# Wordle Solver

You can take a systematic approach to solving wordle puzzles. This is my attempt to write an algorithm that will efficiently solve wordle puzzles. Really, I am trying to figure out what the best starting words and strategies are. 

First, I'll work on an algorithm that can solve the puzzle, given an answer. I may later adapt this to interact with the wordle site and solve puzzles where the answer is truly unknown (in other words, an algorithm you could use to actually solve a puzzle). 

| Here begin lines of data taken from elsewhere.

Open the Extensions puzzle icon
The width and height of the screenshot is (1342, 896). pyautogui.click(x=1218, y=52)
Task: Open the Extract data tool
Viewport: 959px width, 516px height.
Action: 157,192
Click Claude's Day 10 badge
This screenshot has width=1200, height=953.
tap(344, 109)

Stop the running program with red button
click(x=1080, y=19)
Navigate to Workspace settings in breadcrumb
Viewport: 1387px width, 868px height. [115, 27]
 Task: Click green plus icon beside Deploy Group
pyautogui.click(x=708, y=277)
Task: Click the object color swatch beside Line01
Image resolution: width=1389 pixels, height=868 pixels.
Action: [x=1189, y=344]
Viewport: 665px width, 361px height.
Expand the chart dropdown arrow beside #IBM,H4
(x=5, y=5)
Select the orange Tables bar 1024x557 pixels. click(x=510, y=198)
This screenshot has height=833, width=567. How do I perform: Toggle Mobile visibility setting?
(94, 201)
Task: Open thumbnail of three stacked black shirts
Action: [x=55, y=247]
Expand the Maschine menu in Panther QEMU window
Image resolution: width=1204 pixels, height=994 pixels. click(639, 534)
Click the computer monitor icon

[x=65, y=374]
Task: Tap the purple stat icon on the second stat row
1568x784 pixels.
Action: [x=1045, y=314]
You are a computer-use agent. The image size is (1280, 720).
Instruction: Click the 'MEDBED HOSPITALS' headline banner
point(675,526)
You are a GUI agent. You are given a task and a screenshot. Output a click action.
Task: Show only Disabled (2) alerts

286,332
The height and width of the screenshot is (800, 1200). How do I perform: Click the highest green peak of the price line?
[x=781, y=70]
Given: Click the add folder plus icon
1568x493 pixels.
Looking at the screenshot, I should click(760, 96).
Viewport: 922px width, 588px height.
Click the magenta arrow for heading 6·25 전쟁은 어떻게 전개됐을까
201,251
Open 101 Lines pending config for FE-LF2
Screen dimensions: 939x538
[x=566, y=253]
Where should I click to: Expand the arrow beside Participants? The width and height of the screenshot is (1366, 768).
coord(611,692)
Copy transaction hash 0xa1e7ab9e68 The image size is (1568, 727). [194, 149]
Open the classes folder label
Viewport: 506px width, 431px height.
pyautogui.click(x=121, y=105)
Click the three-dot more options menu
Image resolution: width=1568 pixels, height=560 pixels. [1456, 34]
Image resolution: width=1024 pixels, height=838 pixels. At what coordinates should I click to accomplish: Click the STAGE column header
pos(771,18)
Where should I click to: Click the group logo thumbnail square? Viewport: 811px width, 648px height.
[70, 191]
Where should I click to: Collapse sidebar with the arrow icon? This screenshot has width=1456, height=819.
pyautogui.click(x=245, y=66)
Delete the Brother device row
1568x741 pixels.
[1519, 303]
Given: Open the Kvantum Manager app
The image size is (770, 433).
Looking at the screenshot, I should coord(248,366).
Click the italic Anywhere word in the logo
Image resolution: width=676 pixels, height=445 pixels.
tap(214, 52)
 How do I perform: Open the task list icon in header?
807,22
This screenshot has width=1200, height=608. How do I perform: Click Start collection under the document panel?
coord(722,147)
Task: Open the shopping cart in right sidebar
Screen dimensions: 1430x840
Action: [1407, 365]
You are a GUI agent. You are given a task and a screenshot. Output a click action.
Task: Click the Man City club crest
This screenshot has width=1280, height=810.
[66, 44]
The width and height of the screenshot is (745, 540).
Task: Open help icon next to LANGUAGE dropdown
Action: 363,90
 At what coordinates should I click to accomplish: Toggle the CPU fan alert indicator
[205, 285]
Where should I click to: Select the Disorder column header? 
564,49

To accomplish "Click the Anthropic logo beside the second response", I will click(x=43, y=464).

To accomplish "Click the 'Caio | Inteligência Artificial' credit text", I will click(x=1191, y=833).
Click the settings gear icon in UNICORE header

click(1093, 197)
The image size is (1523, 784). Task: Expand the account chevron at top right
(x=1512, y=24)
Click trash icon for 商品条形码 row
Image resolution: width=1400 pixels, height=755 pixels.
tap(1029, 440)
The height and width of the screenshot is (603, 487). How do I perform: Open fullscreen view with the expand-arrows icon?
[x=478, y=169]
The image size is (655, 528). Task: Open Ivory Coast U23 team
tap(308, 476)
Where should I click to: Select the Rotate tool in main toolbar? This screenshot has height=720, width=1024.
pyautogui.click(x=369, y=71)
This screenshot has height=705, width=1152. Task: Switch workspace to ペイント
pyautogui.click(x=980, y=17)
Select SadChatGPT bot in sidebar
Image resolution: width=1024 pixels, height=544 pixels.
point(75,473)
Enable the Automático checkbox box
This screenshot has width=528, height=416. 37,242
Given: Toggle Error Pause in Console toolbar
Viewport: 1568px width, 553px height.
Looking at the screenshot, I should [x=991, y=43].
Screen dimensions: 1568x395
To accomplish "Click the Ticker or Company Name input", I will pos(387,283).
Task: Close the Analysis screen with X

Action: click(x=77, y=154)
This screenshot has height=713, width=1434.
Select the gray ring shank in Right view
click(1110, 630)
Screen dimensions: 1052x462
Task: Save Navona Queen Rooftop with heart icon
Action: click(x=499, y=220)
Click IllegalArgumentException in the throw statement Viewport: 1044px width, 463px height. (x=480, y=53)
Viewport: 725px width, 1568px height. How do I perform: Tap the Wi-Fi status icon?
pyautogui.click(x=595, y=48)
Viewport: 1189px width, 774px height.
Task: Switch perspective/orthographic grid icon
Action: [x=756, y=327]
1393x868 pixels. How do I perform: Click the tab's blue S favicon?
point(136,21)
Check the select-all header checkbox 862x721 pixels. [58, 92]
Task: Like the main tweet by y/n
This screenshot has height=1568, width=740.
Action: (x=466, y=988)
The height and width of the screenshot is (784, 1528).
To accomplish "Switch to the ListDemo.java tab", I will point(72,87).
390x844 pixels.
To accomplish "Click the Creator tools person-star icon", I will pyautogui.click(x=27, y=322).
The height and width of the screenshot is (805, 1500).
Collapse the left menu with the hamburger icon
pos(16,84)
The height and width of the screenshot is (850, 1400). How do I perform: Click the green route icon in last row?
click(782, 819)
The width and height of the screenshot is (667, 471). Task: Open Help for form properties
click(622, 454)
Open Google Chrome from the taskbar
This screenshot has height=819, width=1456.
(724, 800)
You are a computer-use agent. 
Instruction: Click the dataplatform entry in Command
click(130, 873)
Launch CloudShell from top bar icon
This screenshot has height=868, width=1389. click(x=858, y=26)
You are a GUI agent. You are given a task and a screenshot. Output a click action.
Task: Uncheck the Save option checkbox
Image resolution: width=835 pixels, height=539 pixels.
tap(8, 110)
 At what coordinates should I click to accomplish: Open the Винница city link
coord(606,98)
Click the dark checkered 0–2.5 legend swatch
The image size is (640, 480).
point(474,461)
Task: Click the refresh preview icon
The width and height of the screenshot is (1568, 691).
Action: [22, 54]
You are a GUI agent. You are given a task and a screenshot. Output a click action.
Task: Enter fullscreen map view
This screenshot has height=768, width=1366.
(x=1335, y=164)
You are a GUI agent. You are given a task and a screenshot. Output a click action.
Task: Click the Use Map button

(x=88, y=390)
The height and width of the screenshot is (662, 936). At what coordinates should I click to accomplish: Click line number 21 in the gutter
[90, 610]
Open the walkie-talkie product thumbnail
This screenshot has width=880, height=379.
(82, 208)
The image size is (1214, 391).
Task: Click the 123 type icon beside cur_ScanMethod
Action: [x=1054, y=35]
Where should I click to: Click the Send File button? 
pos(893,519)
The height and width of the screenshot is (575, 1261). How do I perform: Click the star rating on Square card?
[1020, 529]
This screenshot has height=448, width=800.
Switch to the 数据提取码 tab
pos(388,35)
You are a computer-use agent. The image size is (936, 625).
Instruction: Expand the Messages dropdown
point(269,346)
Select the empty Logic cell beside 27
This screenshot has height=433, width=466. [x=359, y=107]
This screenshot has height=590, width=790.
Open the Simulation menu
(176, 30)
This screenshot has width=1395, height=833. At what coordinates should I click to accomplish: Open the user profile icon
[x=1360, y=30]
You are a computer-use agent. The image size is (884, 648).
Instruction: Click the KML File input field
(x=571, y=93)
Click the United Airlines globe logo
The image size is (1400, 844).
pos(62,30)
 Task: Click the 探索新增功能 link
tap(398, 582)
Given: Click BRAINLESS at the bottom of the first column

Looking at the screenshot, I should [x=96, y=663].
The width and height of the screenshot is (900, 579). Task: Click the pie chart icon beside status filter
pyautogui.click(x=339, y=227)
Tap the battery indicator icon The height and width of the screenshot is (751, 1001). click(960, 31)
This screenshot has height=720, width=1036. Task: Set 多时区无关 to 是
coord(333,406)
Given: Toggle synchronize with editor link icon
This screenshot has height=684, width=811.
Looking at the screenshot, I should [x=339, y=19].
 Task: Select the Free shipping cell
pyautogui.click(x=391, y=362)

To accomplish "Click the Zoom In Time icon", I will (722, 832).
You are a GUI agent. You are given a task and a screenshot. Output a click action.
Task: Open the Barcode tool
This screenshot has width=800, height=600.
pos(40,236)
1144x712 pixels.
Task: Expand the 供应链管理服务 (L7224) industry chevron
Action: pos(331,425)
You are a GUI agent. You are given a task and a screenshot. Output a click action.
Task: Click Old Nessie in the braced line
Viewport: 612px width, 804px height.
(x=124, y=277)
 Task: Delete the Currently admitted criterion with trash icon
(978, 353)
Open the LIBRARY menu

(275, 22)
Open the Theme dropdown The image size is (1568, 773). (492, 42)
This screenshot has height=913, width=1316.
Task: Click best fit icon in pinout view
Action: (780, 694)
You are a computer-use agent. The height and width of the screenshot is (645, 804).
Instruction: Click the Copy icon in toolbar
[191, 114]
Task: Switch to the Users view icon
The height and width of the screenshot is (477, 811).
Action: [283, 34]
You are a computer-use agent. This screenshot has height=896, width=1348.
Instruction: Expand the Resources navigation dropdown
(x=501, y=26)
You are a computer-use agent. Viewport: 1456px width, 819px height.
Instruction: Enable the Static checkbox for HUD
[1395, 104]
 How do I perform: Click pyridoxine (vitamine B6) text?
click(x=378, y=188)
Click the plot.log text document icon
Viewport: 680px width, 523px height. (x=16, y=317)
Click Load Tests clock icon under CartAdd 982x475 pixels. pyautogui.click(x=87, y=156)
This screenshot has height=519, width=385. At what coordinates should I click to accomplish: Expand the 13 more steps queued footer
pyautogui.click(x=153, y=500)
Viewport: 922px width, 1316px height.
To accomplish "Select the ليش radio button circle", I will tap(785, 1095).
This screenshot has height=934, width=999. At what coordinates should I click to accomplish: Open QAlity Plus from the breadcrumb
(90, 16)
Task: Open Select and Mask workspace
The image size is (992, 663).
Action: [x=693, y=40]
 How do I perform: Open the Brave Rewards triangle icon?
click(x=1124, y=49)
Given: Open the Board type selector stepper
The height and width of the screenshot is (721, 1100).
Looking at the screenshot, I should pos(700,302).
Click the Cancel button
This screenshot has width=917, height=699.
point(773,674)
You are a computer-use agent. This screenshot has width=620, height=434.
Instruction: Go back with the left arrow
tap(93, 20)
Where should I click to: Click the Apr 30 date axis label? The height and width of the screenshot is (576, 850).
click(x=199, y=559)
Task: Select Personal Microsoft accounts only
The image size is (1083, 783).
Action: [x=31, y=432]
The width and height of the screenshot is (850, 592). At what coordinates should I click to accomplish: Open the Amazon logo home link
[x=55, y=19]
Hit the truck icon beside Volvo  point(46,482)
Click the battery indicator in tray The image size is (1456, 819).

<b>Goal for the first Minimal Viable Product of this analysis: </b>
- Write a function that can be fed a huge list of 5 letter words, and a list of starting words
    - attempts to solve the wordle for each possible 5 letter answer in 6 attempts or fewer 
    - iterates over each starting word and each possible 5 letter answer 
    - tracks success rate and number of attempts for each starting word 
- visualize success of each starting word 
    - which words solved the puzzle quickest 
    - which words had the highest success rate 
- I may make multiple versions of the function that operate under different strategies and see which one had the best results on average 


### Wordle Solver (given the answer) 

In [2]:
import pandas as pd
from english_words import english_words_lower_alpha_set as words # lower case letters, no punctuation 

In [9]:
type(words)
len(words)

25463

In [75]:
# create a dataframe from the set of words 
word_list = list(words)
word_df = pd.DataFrame(word_list).rename(columns = {0:"word"})

In [76]:
# add columns for info on words 
word_df['length'] = [len(w) for w in word_df.word]

In [77]:
# add count of unique letters 
word_df['unique_length'] = [len(set(word)) for word in word_df.word]

In [42]:
sample[0]

'cecil'

In [43]:
set(sample[0])

{'c', 'e', 'i', 'l'}

In [48]:
'a' in set(sample[0]) or 'i' in set(sample[0])

True

In [54]:
[vowel for vowel in set(sample[0]) if vowel in ['a','e','i','o','u','y']]

['e', 'i']

In [None]:
for sample_word in sample: 
    for letter in set(sample_word):
        if letter in ['a','e','i','o','u']: 
            letter

In [58]:
[letter for sample_word in sample for letter in set(sample_word) if letter in ['a','e','i','o','u']]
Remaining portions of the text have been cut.